Exhibit 3.7

                       RESTATED ARTICLES OF INCORPORATION

                                       OF

                           SERVICE STATION SUPPLY CO.

            TERRY J. DAPPER and ANNETTE K. DAPPER, certify that:

            1. They are the President and Secretary, respectively, of SERVICE
STATION SUPPLY CO.

            2. The articles of incorporation of this corporation are amended and
restated to read as follows:

                           "ARTICLES OF INCORPORATION

                                       OF

                           SERVICE STATION SUPPLY CO.

                                       I

            The name of this corporation shall be SERVICE STATION SUPPLY CO.

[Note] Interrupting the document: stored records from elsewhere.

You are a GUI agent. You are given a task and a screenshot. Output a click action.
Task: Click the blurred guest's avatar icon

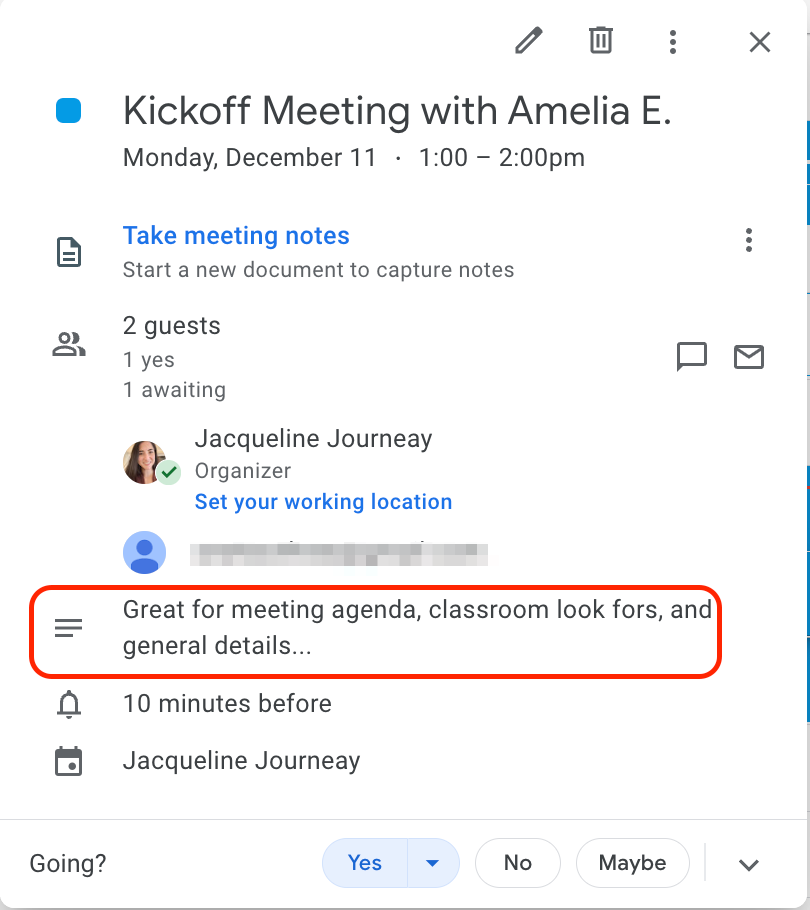144,552
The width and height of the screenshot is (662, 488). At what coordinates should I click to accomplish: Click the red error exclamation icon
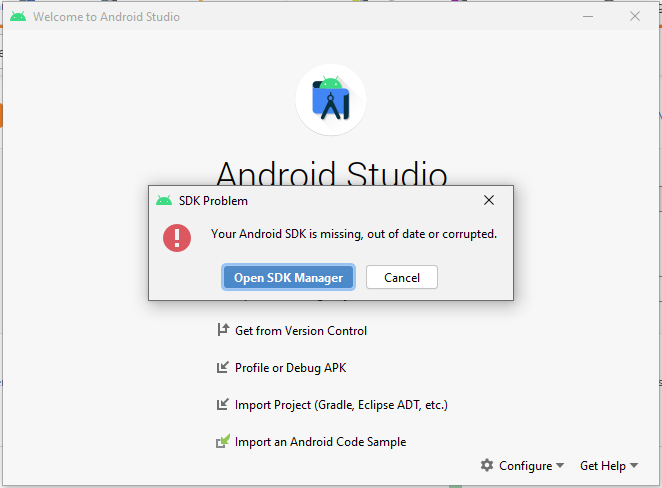(x=177, y=237)
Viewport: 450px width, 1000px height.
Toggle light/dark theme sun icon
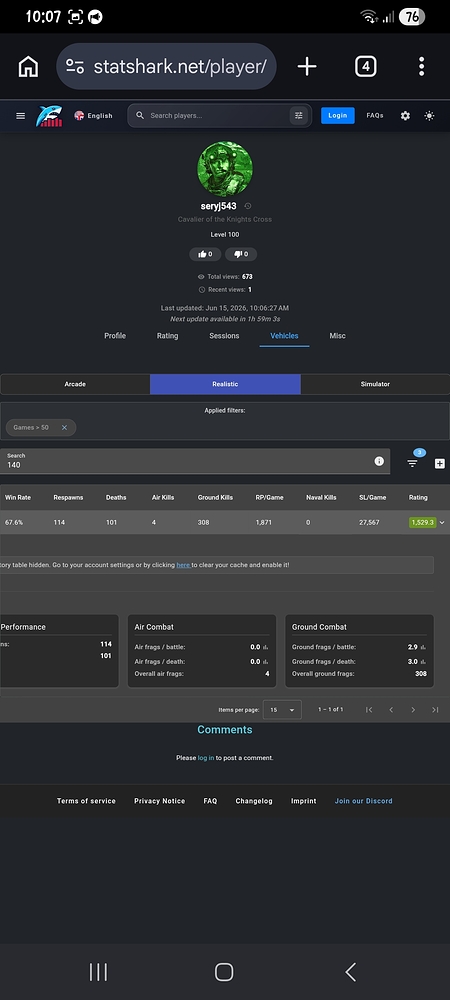[x=429, y=116]
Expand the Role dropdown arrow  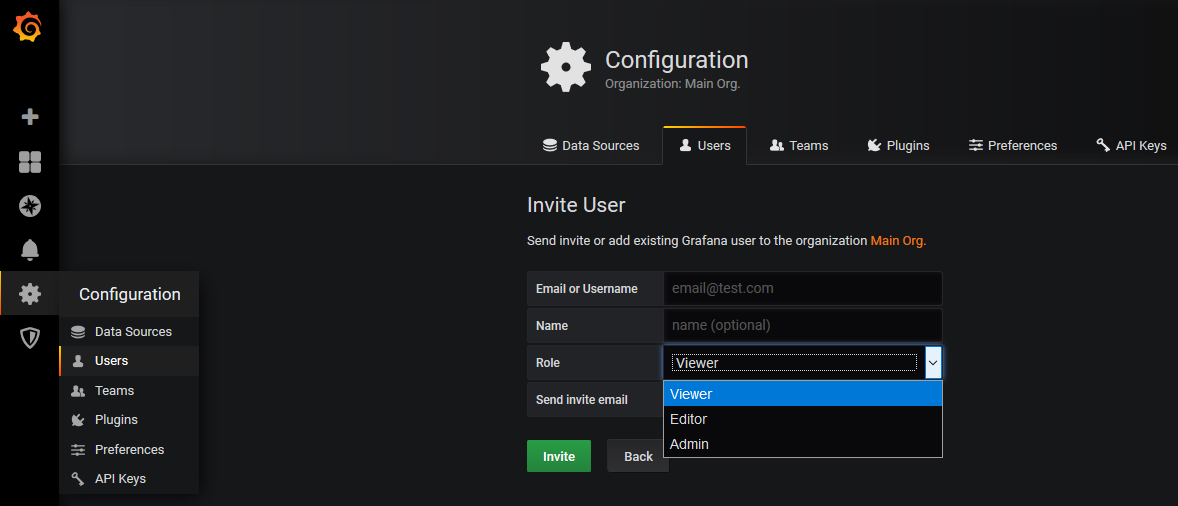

                                       II

            The purpose of the corporation is to engage in any lawful act or
activity for which a corporation may be organized under the General Corporation
Law of California other than the banking business, the trust company business or
the practice of a profession permitted to be incorporated by the California
Corporations Code. This corporation elects to be governed by all of the
provisions not otherwise applicable to it under Corporations Code Sections
2300-2319.

                                      III

            The corporation is authorized to issue two classes of shares to be
designated, respectively "preferred" and "common". The total number of shares
which the corporation is authorized to issue is 1,500,000 shares. The number of
preferred shares authorized is 1,000,000



shares and the number of common shares authorized is 500,000 shares. Upon the
effective date hereof, each outstanding share of Capital Stock is hereby
reclassified and reconstituted as one share of Common Stock.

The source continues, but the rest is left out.